Texte à lire:
# # # # # # #
Depuis les années 1990, on observe un recours croissant à la justice pour des demandes individuelles de nature religieuse. Si la présence visible de l’islam à travers des signes religieux distinctifs n’est pas un problème pour les élèves, le port du foulard a commencé à faire débat pour les enseignantes vers la fin des années 1990.

Les décisions de justice relatives au port du foulard islamique par des enseignantes 1998-2003

Le premier conflit relatif au foulard islamique a vu le jour dans le Bade-Wurtemberg en 1998, marquant le début d’une saga judiciaire de plusieurs années qui a suscité un vaste débat à l’échelle nationale. Le port du foulard à l’école par des enseignantes de confession musulmane, dont la visibilité était perçue à l’époque comme non légitime par la quasi-totalité des acteurs politiques, a été régulé entre 1998 et 2003 par des procédures judiciaires, avant d’être renvoyé vers les législateurs de chaque Land à l’issue de la décision de la Cour constitutionnelle de septembre 2003.

En juillet 1998, les autorités scolaires du Bade-Wurtemberg refusent de recruter dans la fonction publique Fereshta Ludin, une enseignante stagiaire de nationalité allemande et d’origine afghane qui refuse d’enlever son foulard en classe[10]. Elles mettent ainsi en avant son « manque d’aptitude à enseigner » au motif que le port d’un foulard représente « une atteinte au principe de neutralité auquel est tenu tout représentant de l’État »[11]. Quant à la ministre de l’Éducation du Bade-Wurtemberg, Annette Schavan (CDU), elle prend aussi clairement position contre le port du foulard, y voyant un « signe de différenciation culturelle et civilisationnelle »[12]. S’estimant lésée dans son droit fondamental à la liberté religieuse[13] et victime de discriminations de nature religieuse[14], Fereshta Ludin décide de se pourvoir en justice. La requête de la plaignante est tout d’abord rejetée par le tribunal administratif de Stuttgart[15], qui fait valoir que le port du foulard à l’école représente une violation du principe de neutralité confessionnelle de l’État qu’un agent est censé respecter, d’une part, et une atteinte à la liberté négative des élèves et au droit des parents d’éduquer leur enfant selon leurs croyances, d’autre part. La requête est également rejetée par la Cour administrative fédérale, qui confirme dans son jugement du 4 juillet 2002[16] — en vertu de l’impératif de neutralité de l’État et au nom de la liberté religieuse négative des parents et des élèves — l’interdiction du port du foulard en classe, susceptible de porter atteinte aux croyances des élèves déclarant une autre appartenance religieuse que l’islam.
# # # # # # #
Extrait de source:
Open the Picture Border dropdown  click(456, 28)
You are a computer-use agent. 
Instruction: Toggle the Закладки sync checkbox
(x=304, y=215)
# # # # # # #
Travail à faire: Rédigez la suite du texte sur le port du foulard par des enseignantes, en commençant juste après sa dernière phrase.

Corrigé de l'exercice:
Fereshta Ludin, dont la plainte est rejetée par les différentes instances de la juridiction administrative, porte finalement l’affaire devant la Cour constitutionnelle fédérale, qui rend son jugement le 24 septembre 2003[17]. Ce dernier précise que le port du foulard relève de la protection de la liberté de conscience et de religion et reconnaît — en l’absence d’interdiction législative explicite dans le Land concerné — le droit de la requérante à porter un foulard à l’école. Au nom de la liberté religieuse et de la non-discrimination de la plaignante garanties par la Loi fondamentale, les juges de Karlsruhe annulent le jugement de la Cour administrative fédérale du 4 juillet 2002[18]. La décision du 24 septembre 2003 n’est pas dénuée d’ambiguïté toutefois, dans la mesure où elle défend la liberté de manifester une appartenance religieuse au sein de l’institution scolaire, tout en déclarant qu’une interdiction du port du foulard est possible sur une base législative[19], laissant ainsi la porte ouverte à une interdiction par les Länder. Dès lors, la question est renvoyée au champ politique, et plus particulièrement au législateur.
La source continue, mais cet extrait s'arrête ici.